Darren New wrote:
> Christopher Smith wrote:
>> Darren New wrote:
>>> Gabriel Sechan wrote:
>>>> Note:  to get this absolutely right, use of typedefs is a must. 
>>> Actually, typedefs suck. What you really want is to be able to have
>>> multiple incompatible types, all identical to "int".  Why would I
>>> prefer
>>>
>>> typedef int HorizontalPixelCount;
>>> typedef int VerticalPixelCount;
>>>
>>> and make it so I could add those two together?
>> Come on, play fair guys.
>>
>> That would be a misuse of a typedef. A typedef is an alias, not a new
>> type.
>
> That's why they suck, yes. That's precisely what I'm saying. :-)  I'm
> not sure what's "unfair" about the observation.

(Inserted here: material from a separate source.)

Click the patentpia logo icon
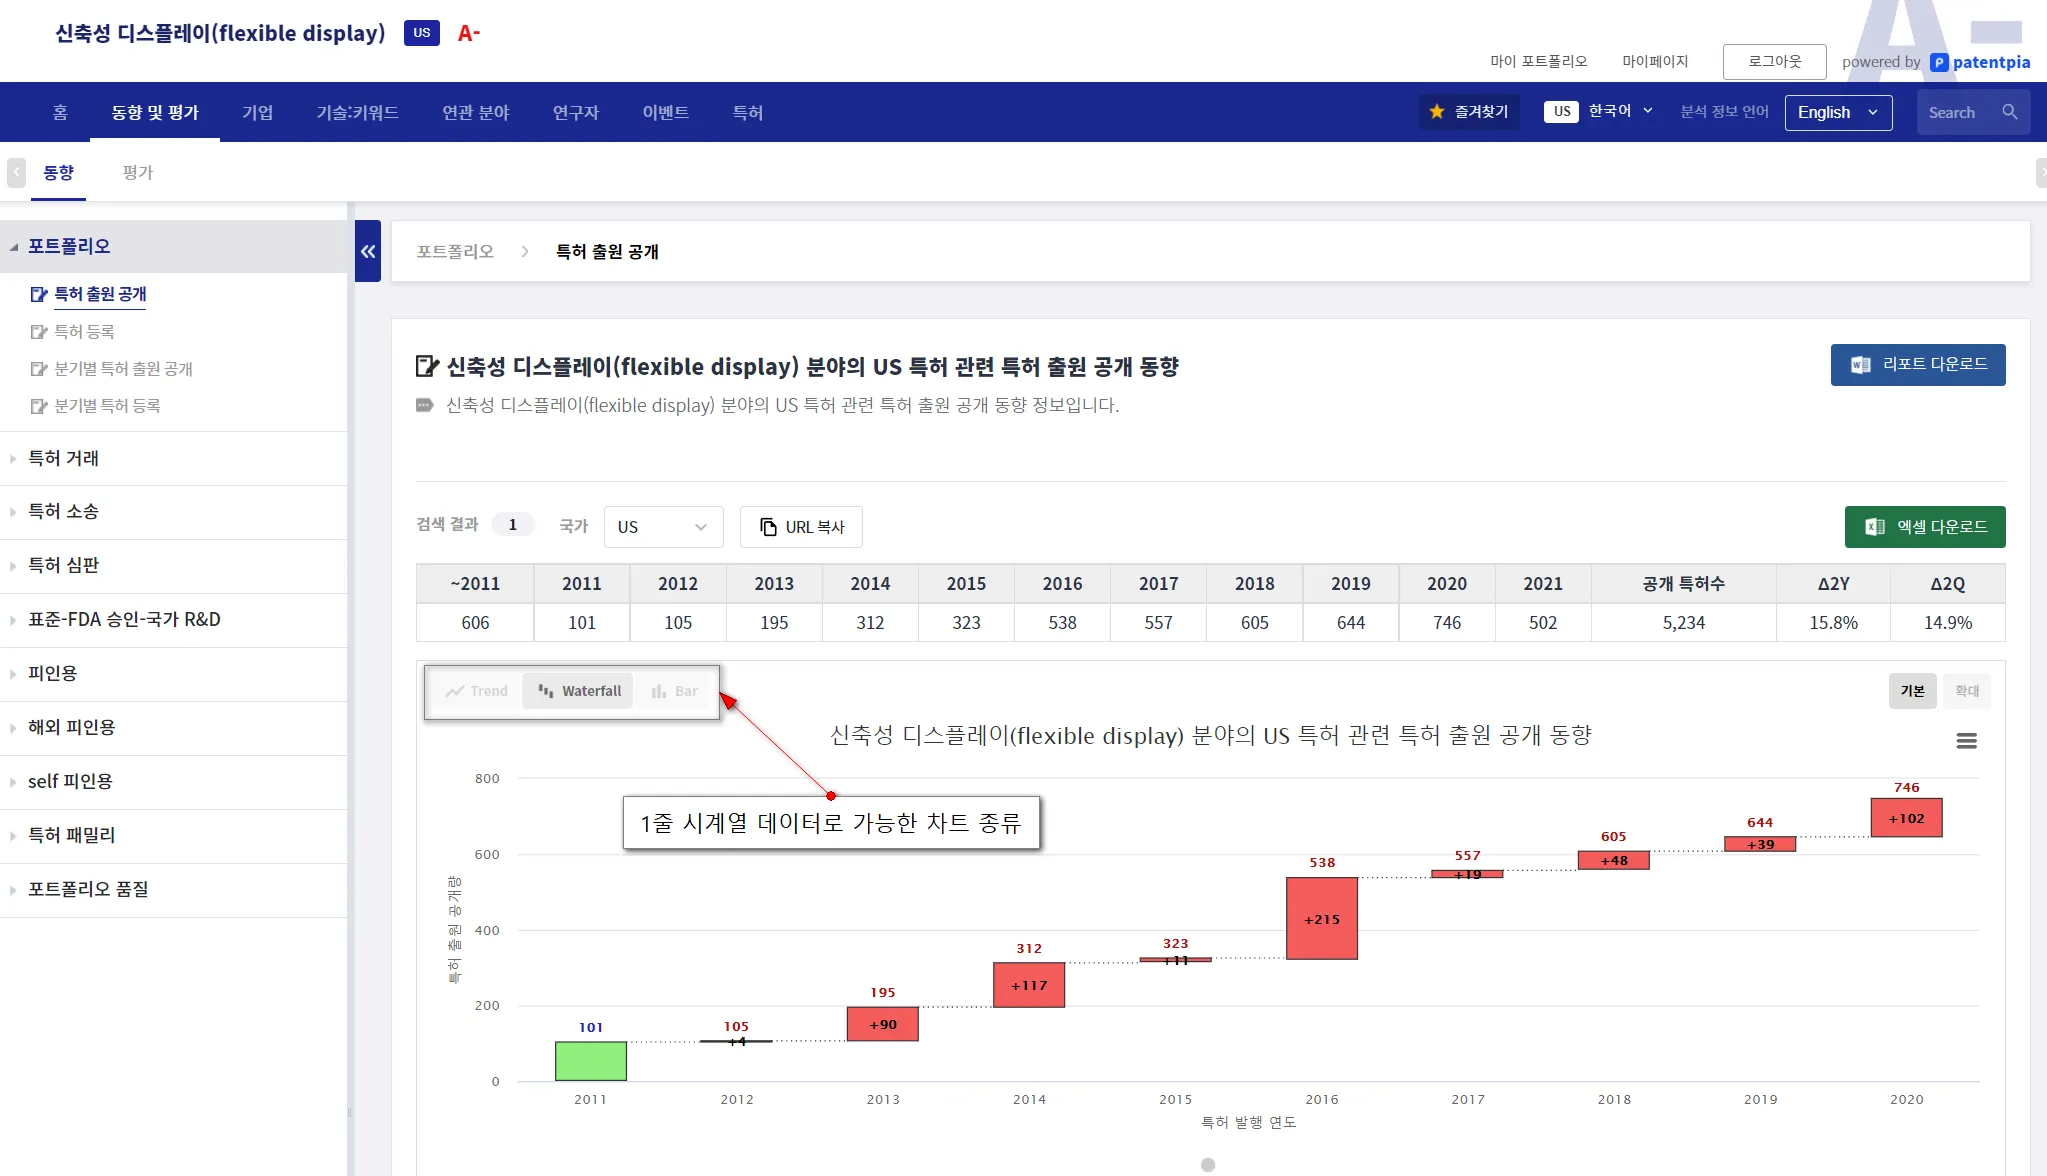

You found one case where you'd have to be an idiot to use a typedef, to
solve a problem they aren't designed to solve, and are asserting that
they suck as a consequence.

I could just as easily demonstrate that inheritence sucks because if I
inherit Girl from Candy and Boy from Economics that I can't describe a
container that contains both Boy's and Girl's.

A trivial example where a typedef is useful would be the <cstddef.h> or
"value_type" ad "iterator" idioms found in the STL. I very much *don't*
want vector<T>::value_type to be a distinct type from T, nor do I want
to have to know whether vector<T>::iterator is really a T* or not.